Start of Block
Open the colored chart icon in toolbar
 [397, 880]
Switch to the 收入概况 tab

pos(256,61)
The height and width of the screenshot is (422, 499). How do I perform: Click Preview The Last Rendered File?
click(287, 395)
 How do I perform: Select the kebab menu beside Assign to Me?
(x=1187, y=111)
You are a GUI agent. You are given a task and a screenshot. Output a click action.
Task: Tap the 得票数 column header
End of Block
Start of Block
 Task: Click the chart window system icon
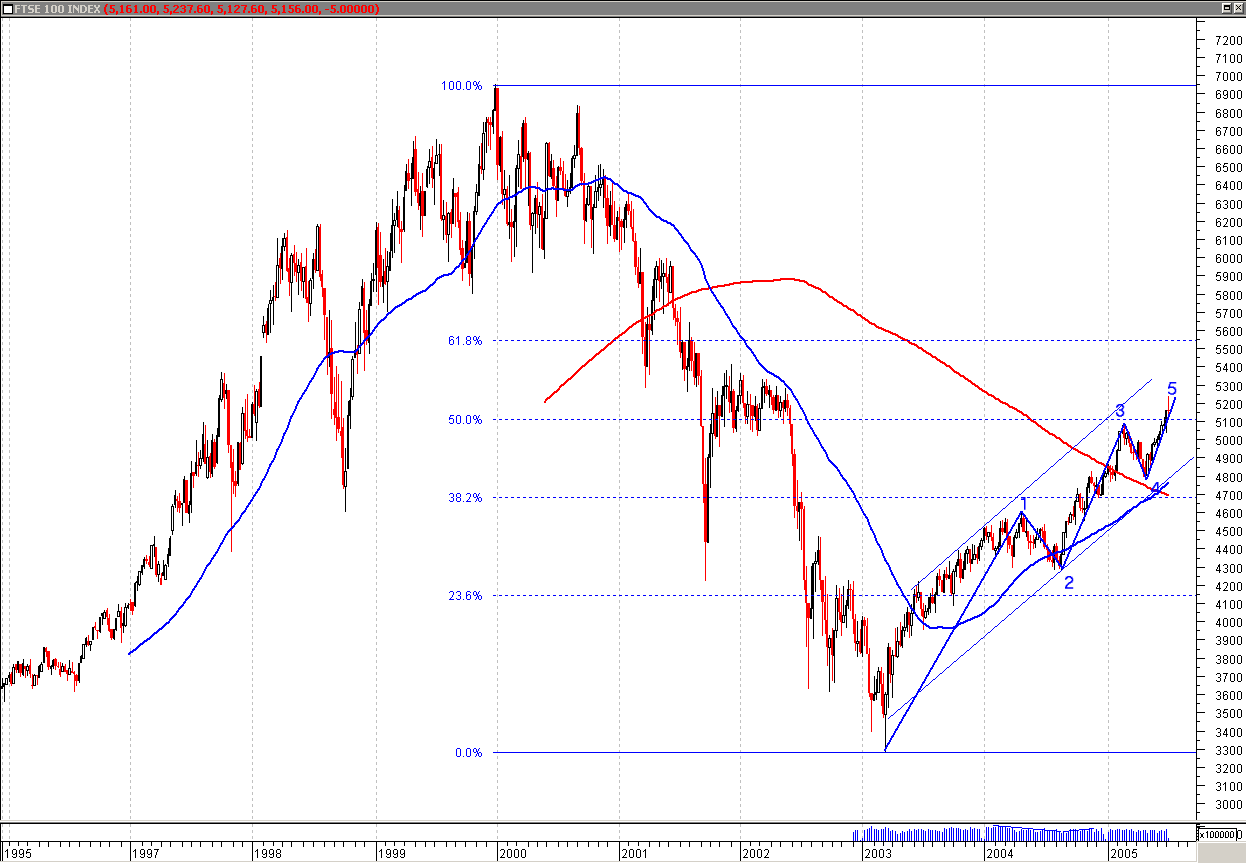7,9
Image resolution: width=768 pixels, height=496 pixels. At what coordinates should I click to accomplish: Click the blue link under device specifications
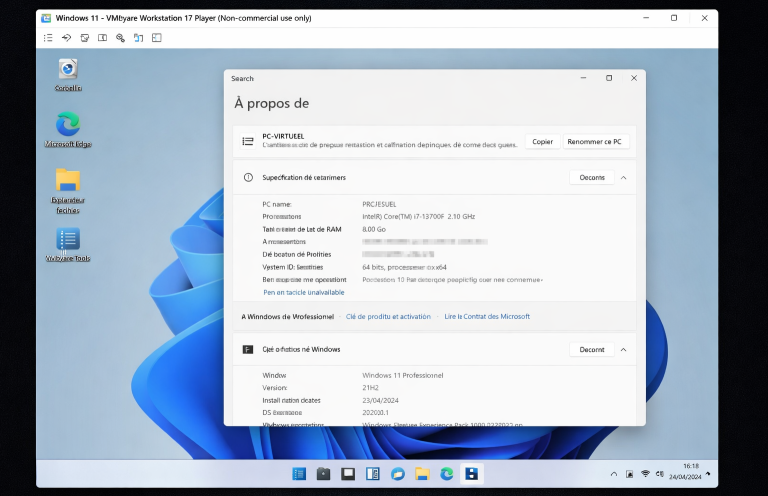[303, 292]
End of Block
**Problem description**
Please copy the lines above from the line with "Open the colored chart icon in toolbar" up to and including the line with "Task: Tap the 得票数 column header", exactly as written and with nothing else.

**Output of the exercise**
Open the colored chart icon in toolbar
 [397, 880]
Switch to the 收入概况 tab

pos(256,61)
The height and width of the screenshot is (422, 499). How do I perform: Click Preview The Last Rendered File?
click(287, 395)
 How do I perform: Select the kebab menu beside Assign to Me?
(x=1187, y=111)
You are a GUI agent. You are given a task and a screenshot. Output a click action.
Task: Tap the 得票数 column header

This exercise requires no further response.